Teen Dramas Misrepresent High School Experience
November 8, 2021
What is the typical American teenager? We look toward Archie Andrews from “Riverdale,” Serena Van Der Woodsen from “Gossip Girl,” and Sarah Cameron from “Outer Banks.” Actors in their 20s parade around school campuses playing high school-aged characters, rarely attending any classes and portray over-dramatic, hypersexualized storylines.
How exactly is this characterization an accurate representation of American teenage life? Well, it’s not, and the real, living teens face the consequences of this poor representation. Teens learn by example, and television falsely portrays what constitutes an “ideal” teenager. Female characters are constantly oversexualized and depicted in seemingly unhealthy relationships, normalizing this behavior for teens.

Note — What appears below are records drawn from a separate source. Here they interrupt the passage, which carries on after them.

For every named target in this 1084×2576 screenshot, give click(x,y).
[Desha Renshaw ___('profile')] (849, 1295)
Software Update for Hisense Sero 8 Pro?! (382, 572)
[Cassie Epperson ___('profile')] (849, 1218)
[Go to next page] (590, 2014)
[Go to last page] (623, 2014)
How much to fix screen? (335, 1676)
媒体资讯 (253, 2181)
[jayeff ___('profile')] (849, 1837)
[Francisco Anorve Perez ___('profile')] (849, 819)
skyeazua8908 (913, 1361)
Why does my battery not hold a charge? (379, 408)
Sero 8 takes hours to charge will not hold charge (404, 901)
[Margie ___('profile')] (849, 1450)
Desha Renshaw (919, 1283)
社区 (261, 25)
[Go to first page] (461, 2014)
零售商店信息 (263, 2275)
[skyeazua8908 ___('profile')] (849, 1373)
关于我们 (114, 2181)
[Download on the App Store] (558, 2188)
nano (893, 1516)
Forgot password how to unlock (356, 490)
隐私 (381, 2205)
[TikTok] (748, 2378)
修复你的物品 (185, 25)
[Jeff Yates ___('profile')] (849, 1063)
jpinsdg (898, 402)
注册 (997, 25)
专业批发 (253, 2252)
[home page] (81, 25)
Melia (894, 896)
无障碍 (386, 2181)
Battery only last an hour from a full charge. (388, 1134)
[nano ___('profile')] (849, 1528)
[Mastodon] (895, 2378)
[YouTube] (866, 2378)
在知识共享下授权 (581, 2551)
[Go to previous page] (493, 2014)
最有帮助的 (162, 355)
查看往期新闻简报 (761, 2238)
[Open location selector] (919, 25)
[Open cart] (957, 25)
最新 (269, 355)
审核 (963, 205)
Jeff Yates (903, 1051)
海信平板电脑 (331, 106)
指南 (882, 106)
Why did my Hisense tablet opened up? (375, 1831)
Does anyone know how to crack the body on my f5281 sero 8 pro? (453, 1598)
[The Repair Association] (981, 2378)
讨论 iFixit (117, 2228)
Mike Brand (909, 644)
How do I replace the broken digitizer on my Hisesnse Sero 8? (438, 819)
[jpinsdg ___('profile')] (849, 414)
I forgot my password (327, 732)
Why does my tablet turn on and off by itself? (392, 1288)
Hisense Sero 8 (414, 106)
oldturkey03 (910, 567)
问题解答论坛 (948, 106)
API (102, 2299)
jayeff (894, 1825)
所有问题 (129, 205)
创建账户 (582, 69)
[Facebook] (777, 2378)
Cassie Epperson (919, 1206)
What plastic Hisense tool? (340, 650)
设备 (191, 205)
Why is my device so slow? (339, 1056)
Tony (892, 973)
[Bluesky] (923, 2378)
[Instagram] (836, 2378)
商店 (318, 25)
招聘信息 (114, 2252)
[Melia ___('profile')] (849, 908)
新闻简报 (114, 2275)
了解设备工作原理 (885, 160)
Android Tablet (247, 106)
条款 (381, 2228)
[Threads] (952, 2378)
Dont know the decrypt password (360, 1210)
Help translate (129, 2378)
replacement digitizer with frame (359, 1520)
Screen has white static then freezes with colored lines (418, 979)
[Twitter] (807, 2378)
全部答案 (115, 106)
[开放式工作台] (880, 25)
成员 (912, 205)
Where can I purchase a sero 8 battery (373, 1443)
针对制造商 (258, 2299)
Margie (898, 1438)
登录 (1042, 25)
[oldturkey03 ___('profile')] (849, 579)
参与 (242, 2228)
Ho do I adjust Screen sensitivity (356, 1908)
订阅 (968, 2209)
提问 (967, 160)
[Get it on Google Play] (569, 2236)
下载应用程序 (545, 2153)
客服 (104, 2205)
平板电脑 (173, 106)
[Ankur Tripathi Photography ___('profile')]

On one hand, depicting sexual relationships in teenage characters teaches real-life teenagers that relationships and sexual interactions are normal and should be discussed. As teens grow up, it is crucial for them to learn how to have healthy conversations about sex and learn how to participate in safe sex. However, sexual characterizations on TV are constantly overexaggerated, dramatized, and quite unrealistic. For instance, Aria Montgomery, a protagonist in the show “Pretty Little Liars” dates her English teacher at age 16. While it’s an entertaining story, how exactly does it teach girls what constitutes a safe, acceptable relationship? It doesn’t, and television shows idealize sexuality and sexual interactions, forcing teens to misconstrue what is healthy relationship culture and set high, unachievable sexual standards.
Camila Mendes starred as the 16-year-old high school sophomore Veronica Lodge in “Riverdale” when she was 22 years old. Chase Stokes played 17-year-old John B. Rutledge in “Outer Banks” when he was 28. These actors are setting high and completely unreal standards for teens, teaching them that the “ideal” teenager looks like an individual in their mid-20s.
Teenage girls, in particular, are targeted by the media’s hypersexualization of their gender and age group. Tim Winter, the President of the Parents Television Council (PTC) stated that “the results from this report [“TV’s New Target: Teen Sexual Exploitation”] show [directors’] eagerness to not only objectify and fetishize young girls, but to sexualize them in such a way that real teens are led to believe their sole value comes from their sexuality.” TV shows falsely teach teenage girls that their intrinsic value is sexually-based: girls learn that their objectification is not only socially acceptable but it is “ideal.”
While there are series like “Sex Education” that depict teen sexuality and sexual interactions in a much more realistic way, many more people watch the dramatic teenage “soap operas” because they are entertaining. Obviously, TV shows are created for entertainment, allowing individuals to escape from the real world. Television series are created to entertain an audience and retain the most viewers; however, TV broadcast companies must be more careful about what they broadcast and how they rate their shows. All too often, teens conflate what they see on TV to what happens in real life, a dangerous practice especially for today’s popular shows. Without a fully developed prefrontal cortex, teens have a much more malleable brain, impacting their ability to reason and separate what is seen on the screen from real life.
We need to think critically about what we broadcast to the greater population and how it is negatively impacting teenage populations. Teens are known to mirror what they see, so how can our teenage population be expected to have safe sex, realistic expectations, and healthy relationships if television shows constantly show them otherwise?